Exercise goal: Every single entry below should be reproduced verbatim.

• • • •

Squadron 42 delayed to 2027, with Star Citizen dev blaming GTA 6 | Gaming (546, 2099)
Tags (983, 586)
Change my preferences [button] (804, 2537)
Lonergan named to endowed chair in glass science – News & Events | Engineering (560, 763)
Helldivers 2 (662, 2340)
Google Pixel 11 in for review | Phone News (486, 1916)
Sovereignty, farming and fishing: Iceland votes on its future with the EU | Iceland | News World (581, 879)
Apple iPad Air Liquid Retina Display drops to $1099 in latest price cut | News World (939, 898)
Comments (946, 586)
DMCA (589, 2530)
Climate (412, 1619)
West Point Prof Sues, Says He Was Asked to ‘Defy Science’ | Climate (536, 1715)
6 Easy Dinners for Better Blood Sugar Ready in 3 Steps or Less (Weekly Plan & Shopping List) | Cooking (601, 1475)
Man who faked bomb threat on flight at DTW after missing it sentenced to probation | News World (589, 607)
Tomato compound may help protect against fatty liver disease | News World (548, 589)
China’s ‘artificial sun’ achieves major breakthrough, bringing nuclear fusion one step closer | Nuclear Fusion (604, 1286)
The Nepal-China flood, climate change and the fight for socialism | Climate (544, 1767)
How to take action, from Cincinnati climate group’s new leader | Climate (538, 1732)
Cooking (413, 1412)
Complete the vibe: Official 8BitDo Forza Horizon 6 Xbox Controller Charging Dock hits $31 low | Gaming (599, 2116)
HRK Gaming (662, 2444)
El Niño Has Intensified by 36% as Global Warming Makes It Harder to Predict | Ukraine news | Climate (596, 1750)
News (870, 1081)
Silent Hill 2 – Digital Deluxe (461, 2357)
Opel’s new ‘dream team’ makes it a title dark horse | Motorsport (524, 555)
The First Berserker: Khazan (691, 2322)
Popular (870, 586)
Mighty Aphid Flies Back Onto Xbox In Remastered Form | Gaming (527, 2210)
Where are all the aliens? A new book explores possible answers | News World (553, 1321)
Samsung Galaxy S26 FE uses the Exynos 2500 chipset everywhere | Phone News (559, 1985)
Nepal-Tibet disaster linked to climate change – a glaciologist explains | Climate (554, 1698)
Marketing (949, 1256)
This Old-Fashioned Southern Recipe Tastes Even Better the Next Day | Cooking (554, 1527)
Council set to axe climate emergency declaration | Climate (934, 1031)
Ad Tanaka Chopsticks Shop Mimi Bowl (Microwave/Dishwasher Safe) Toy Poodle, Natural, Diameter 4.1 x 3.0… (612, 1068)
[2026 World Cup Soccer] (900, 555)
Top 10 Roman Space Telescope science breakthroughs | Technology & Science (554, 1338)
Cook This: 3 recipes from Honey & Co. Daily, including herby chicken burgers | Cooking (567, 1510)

• • • •

Solution to the exercise:
Squadron 42 delayed to 2027, with Star Citizen dev blaming GTA 6 | Gaming (546, 2099)
Tags (983, 586)
Change my preferences [button] (804, 2537)
Lonergan named to endowed chair in glass science – News & Events | Engineering (560, 763)
Helldivers 2 (662, 2340)
Google Pixel 11 in for review | Phone News (486, 1916)
Sovereignty, farming and fishing: Iceland votes on its future with the EU | Iceland | News World (581, 879)
Apple iPad Air Liquid Retina Display drops to $1099 in latest price cut | News World (939, 898)
Comments (946, 586)
DMCA (589, 2530)
Climate (412, 1619)
West Point Prof Sues, Says He Was Asked to ‘Defy Science’ | Climate (536, 1715)
6 Easy Dinners for Better Blood Sugar Ready in 3 Steps or Less (Weekly Plan & Shopping List) | Cooking (601, 1475)
Man who faked bomb threat on flight at DTW after missing it sentenced to probation | News World (589, 607)
Tomato compound may help protect against fatty liver disease | News World (548, 589)
China’s ‘artificial sun’ achieves major breakthrough, bringing nuclear fusion one step closer | Nuclear Fusion (604, 1286)
The Nepal-China flood, climate change and the fight for socialism | Climate (544, 1767)
How to take action, from Cincinnati climate group’s new leader | Climate (538, 1732)
Cooking (413, 1412)
Complete the vibe: Official 8BitDo Forza Horizon 6 Xbox Controller Charging Dock hits $31 low | Gaming (599, 2116)
HRK Gaming (662, 2444)
El Niño Has Intensified by 36% as Global Warming Makes It Harder to Predict | Ukraine news | Climate (596, 1750)
News (870, 1081)
Silent Hill 2 – Digital Deluxe (461, 2357)
Opel’s new ‘dream team’ makes it a title dark horse | Motorsport (524, 555)
The First Berserker: Khazan (691, 2322)
Popular (870, 586)
Mighty Aphid Flies Back Onto Xbox In Remastered Form | Gaming (527, 2210)
Where are all the aliens? A new book explores possible answers | News World (553, 1321)
Samsung Galaxy S26 FE uses the Exynos 2500 chipset everywhere | Phone News (559, 1985)
Nepal-Tibet disaster linked to climate change – a glaciologist explains | Climate (554, 1698)
Marketing (949, 1256)
This Old-Fashioned Southern Recipe Tastes Even Better the Next Day | Cooking (554, 1527)
Council set to axe climate emergency declaration | Climate (934, 1031)
Ad Tanaka Chopsticks Shop Mimi Bowl (Microwave/Dishwasher Safe) Toy Poodle, Natural, Diameter 4.1 x 3.0… (612, 1068)
[2026 World Cup Soccer] (900, 555)
Top 10 Roman Space Telescope science breakthroughs | Technology & Science (554, 1338)
Cook This: 3 recipes from Honey & Co. Daily, including herby chicken burgers | Cooking (567, 1510)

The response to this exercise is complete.